* **Information given**
--------------------------------------------------

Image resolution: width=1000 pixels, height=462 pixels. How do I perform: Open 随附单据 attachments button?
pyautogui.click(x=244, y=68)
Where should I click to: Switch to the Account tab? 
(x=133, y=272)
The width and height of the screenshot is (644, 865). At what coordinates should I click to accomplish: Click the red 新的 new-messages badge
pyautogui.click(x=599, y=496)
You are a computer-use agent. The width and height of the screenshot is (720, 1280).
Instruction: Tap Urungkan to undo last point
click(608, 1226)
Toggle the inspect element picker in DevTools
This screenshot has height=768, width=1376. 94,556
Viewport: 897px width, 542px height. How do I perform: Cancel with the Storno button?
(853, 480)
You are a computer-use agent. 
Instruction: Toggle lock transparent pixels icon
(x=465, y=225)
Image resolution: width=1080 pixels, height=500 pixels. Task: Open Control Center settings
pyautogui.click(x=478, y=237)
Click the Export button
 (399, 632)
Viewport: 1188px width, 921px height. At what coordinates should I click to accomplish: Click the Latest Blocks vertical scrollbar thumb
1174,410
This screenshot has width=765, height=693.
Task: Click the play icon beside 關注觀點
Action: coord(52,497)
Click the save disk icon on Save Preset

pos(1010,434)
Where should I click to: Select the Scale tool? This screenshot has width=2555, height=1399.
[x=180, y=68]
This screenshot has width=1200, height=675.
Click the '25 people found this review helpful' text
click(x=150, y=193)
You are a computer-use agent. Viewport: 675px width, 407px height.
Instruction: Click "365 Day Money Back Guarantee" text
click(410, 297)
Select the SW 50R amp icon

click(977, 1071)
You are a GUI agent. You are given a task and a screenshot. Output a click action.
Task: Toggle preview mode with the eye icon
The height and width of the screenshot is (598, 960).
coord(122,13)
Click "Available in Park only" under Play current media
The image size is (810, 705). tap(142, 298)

--------------------------------------------------

* **Task directions**
Lay out the entries between the line containing "Click the save disk icon on Save Preset" and the line containing "click(977, 1071)", inclusive, as a JSON list of strings with one string per line, leaving out blank lines.

* **Finished exercise**
[
  "Click the save disk icon on Save Preset",
  "pos(1010,434)",
  "Where should I click to: Select the Scale tool? This screenshot has width=2555, height=1399.",
  "[x=180, y=68]",
  "This screenshot has width=1200, height=675.",
  "Click the '25 people found this review helpful' text",
  "click(x=150, y=193)",
  "You are a computer-use agent. Viewport: 675px width, 407px height.",
  "Instruction: Click \"365 Day Money Back Guarantee\" text",
  "click(410, 297)",
  "Select the SW 50R amp icon",
  "click(977, 1071)"
]